■ **Given passage**
Content starts

The FDA issued a final guidance, “Voluntary Sodium Reduction Goals: Target Mean and Upper Bound Concentrations for Sodium in Commercially Processed, Packaged, and Prepared Foods,” which provides voluntary short-term sodium reduction targets for food manufacturers, chain restaurants and foodservice operators for 163 categories of processed, packaged and prepared foods. The agency says the guidance is another step it is taking to advance the administration’s whole-of-government approach to nutrition and health and improve future health outcomes.
The guidance is intended to provide measurable voluntary short-term (2.5-year) goals for sodium content in commercially processed, packaged and prepared foods to reduce excess population sodium intake, while recognizing and supporting the important roles sodium plays in food technology and food safety.
Sodium is widely present in the American diet (most commonly, but not exclusively, as a result of eating or drinking foods to which sodium chloride (commonly referred to as “salt”) has been added, the FDA reports.
More than 70% of total sodium intake is from sodium added during food manufacturing and commercial food preparation. Average sodium intake in the U.S. is approximately 3,400 mg/day. The Dietary Guidelines for Americans, 2020-2025 advises individuals 14 years and older to limit their consumption to 2,300 mg/day; this aligns with recommendations from the National Academies of Sciences, Engineering and Medicine, which set the chronic disease risk reduction intake for sodium at 2,300 mg/day for those 14 years and older.

Content ends

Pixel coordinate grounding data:

Content starts

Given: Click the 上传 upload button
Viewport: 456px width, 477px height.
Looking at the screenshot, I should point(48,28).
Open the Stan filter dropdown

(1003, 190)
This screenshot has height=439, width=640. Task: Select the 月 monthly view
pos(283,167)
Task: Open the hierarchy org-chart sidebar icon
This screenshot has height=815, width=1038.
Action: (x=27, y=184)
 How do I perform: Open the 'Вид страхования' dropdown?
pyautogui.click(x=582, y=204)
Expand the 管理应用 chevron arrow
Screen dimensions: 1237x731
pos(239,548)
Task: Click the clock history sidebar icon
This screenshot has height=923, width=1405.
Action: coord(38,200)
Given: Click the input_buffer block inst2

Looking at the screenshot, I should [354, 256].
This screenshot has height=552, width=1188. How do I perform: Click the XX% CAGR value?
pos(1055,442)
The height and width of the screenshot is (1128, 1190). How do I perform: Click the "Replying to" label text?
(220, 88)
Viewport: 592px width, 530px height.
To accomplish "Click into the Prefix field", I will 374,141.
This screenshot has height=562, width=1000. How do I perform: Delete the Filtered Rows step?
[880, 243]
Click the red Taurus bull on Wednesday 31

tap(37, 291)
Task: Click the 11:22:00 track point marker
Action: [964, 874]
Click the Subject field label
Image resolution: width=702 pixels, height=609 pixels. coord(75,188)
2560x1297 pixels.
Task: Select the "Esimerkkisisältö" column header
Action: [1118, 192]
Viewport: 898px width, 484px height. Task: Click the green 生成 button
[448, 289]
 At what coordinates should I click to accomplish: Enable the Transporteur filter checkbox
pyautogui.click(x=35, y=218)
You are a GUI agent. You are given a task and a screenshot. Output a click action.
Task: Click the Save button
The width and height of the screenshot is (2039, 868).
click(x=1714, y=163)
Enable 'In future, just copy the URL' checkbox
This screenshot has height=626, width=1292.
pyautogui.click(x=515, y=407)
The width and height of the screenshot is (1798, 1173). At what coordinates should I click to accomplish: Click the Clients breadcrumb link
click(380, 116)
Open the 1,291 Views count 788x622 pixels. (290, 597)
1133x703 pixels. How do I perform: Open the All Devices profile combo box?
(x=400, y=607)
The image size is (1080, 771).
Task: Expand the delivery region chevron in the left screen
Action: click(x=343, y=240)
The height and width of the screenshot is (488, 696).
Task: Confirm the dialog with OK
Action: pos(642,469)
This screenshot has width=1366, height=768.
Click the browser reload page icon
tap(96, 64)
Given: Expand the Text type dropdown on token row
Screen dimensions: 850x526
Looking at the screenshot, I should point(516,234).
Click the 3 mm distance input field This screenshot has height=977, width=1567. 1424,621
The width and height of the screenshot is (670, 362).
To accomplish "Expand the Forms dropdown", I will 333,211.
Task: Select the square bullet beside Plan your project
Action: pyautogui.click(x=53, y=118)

Content ends

■ **Work required**
Return the part of the FDA sodium guidance passage between "The FDA issued" and "and food safety.", inclusive, copied word for word. The listing isn't needed for anything here.

■ **Exercise result**
The FDA issued a final guidance, “Voluntary Sodium Reduction Goals: Target Mean and Upper Bound Concentrations for Sodium in Commercially Processed, Packaged, and Prepared Foods,” which provides voluntary short-term sodium reduction targets for food manufacturers, chain restaurants and foodservice operators for 163 categories of processed, packaged and prepared foods. The agency says the guidance is another step it is taking to advance the administration’s whole-of-government approach to nutrition and health and improve future health outcomes.
The guidance is intended to provide measurable voluntary short-term (2.5-year) goals for sodium content in commercially processed, packaged and prepared foods to reduce excess population sodium intake, while recognizing and supporting the important roles sodium plays in food technology and food safety.